The show was incredible. Though it is the type of show that leaves you wondering what the hell you've just seen.

Sunday, February 7, 2010

Broadway Tours: MARY POPPINS Pops Off The Stage.

Disney's MARY POPPINS comes off New York's Broadway to tour the country. Better bring the umbrella cause boy is it taking the country by storm!

The musical is an adaptation of not only the Disney classic starring the ever endearing Julie Andrews and the comic genius Dick Van Dyke, but also the original book. This is key to note because this musical adaptation is a bit darker and more somber than the 1964 Disney movie.
That being said, there is plenty of lightness and fun to this production. The scenes that stand out the most are Supercalifragilisticexpialidocious and the Chimney Sweep scene. Mostly what comes out of all of this is how impressive the dancing and choreography is. Supercal. is incredibly fast to the point of sheer exhaustion (good thing the intermission is directly after!). And the technical ability of the dancers for the Chimney Sweep is really impressive.
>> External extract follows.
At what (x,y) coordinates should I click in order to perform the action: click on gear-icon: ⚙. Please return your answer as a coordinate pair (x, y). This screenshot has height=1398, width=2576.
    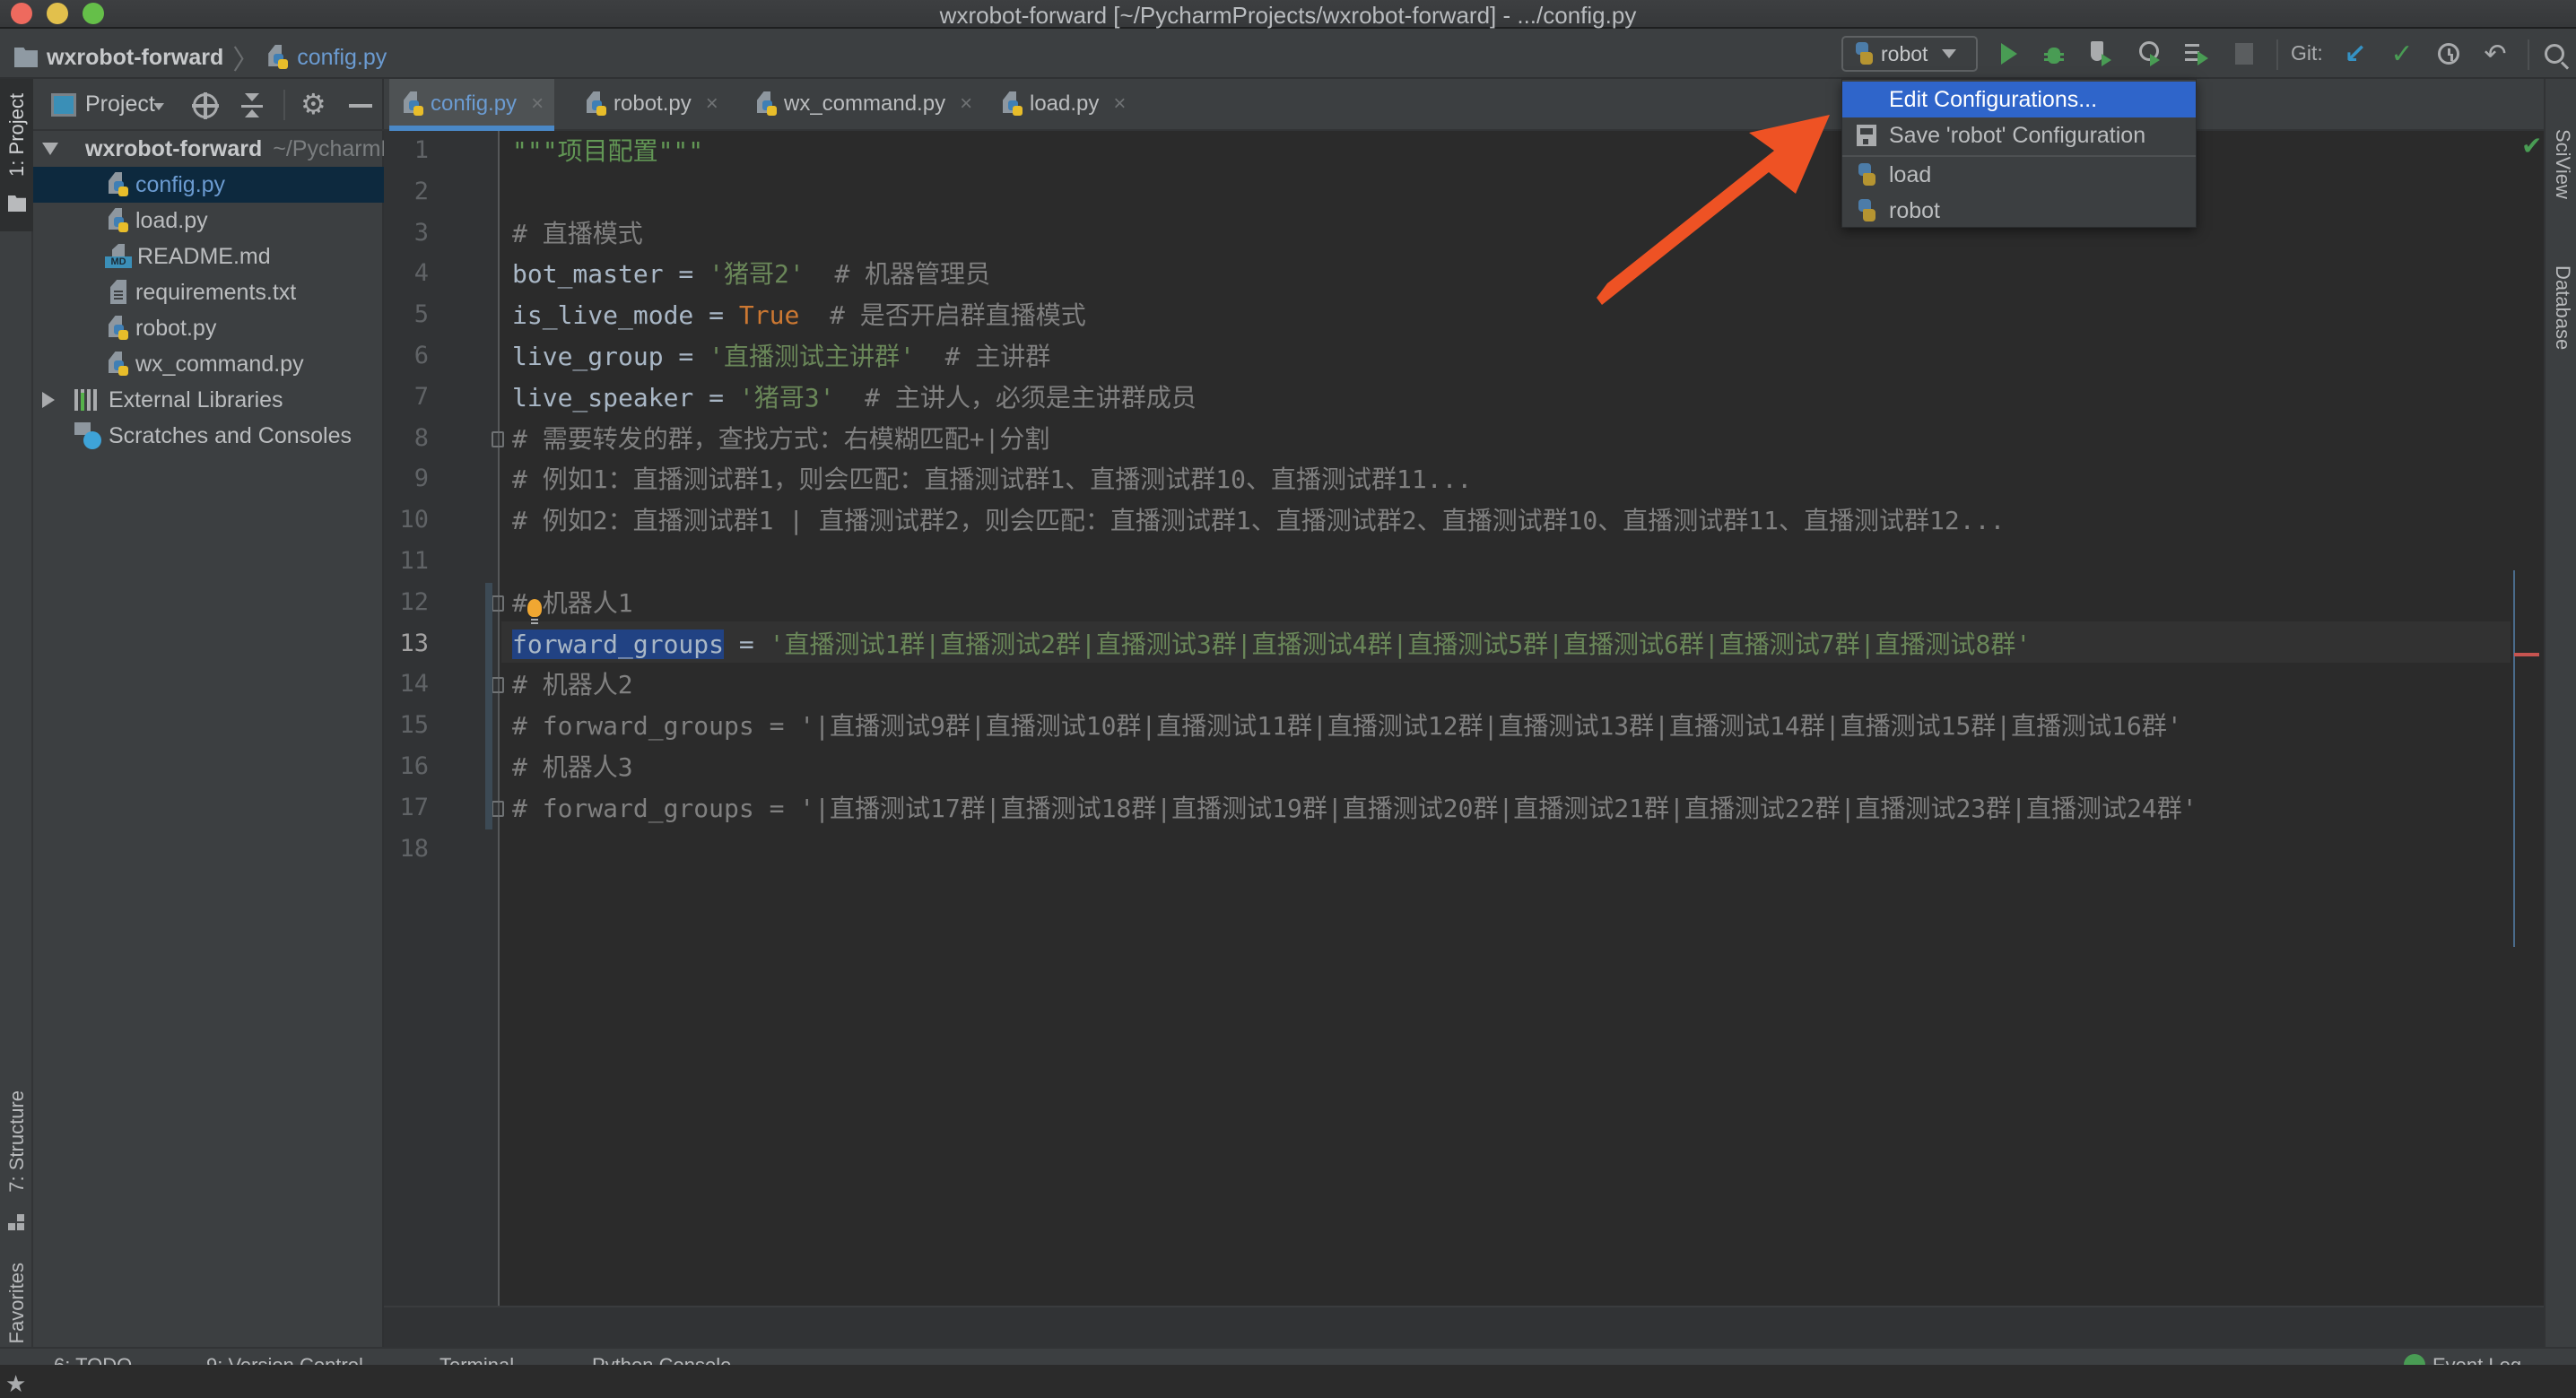
    Looking at the image, I should click on (313, 104).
I personally know the Asst. Dance Captain for the touring production through my own dance connections. Her name is Kelly Jacobs and she is an incredible dancer, so I knew before walking into the theatre (the Ahmanson in downtown LA) that the dancing would be worth it alone. After the show she gave us a backstage tour, much to my delight.

Kelly Jacobs and I backstage at LA's Ahmanson Theatre.

However, like with all good Disney musicals, the most important aspect is the spectacle. And boy, did it deliver. Not only is the world of the magical Mary Poppins fully complete with the magic carpet bag, moving up staircase banisters, and that mystical umbrella, but Disney took it to a new level. Little effects of making Bert's paintings come to life still stunned the theatre veteran.

But then the mega-effects made it feel like you really were on Broadway, not in LA's downtown district. Two major spectacles completed the show. The first was the end moment when (*Spoiler Alert!*) Mary is flown with her umbrella not just up over the heads of the actors on stage, but over the audience and is flown to be eye level with not just the first balcony, but the SECOND balcony. This is absolutely incredible. I was eye to eye with her only being 5 feet away (on the first balcony). She then exits through the cat walk and RUNS down to make it for the curtain call--but of course, she's last to bow so that gives her enough time.

The second, and perhaps more amazing spectacle occurred during the infamous Chimney Sweep scene. Bert (attached with wires) starts to walk up the wall of the stage left proscenium. He then continues to round the corner until he is directly above center stage with his feet on the proscenium arch and his head downstage. He is completely upside down. Amazing. But, then, he taps. Yes, taps. Upside down, over a hundred feet up in the air. Tapping. And he is not just tapping his toe. No, sir. He is tapping an amazing tap solo that Savion Glover would be proud of. Then after he finishes with a flourish--still upside down, mind you--he starts walking down the stage right proscenium wall. Incredible. I heard it was performed on Conan, but I cannot imagine that it had as great an impact as it did on the stage. Absolutely incredible.
Good Job, Disney.
My recommendation? If you can, go see it. Yes, it is for children. Yes, the children in it are whiny, kinda obnoxious and have fake British accents. Yes, it is Disney. And yes, for those theatre-snobs out there it has a lot of spectacle. But you know what? It's really good spectacle.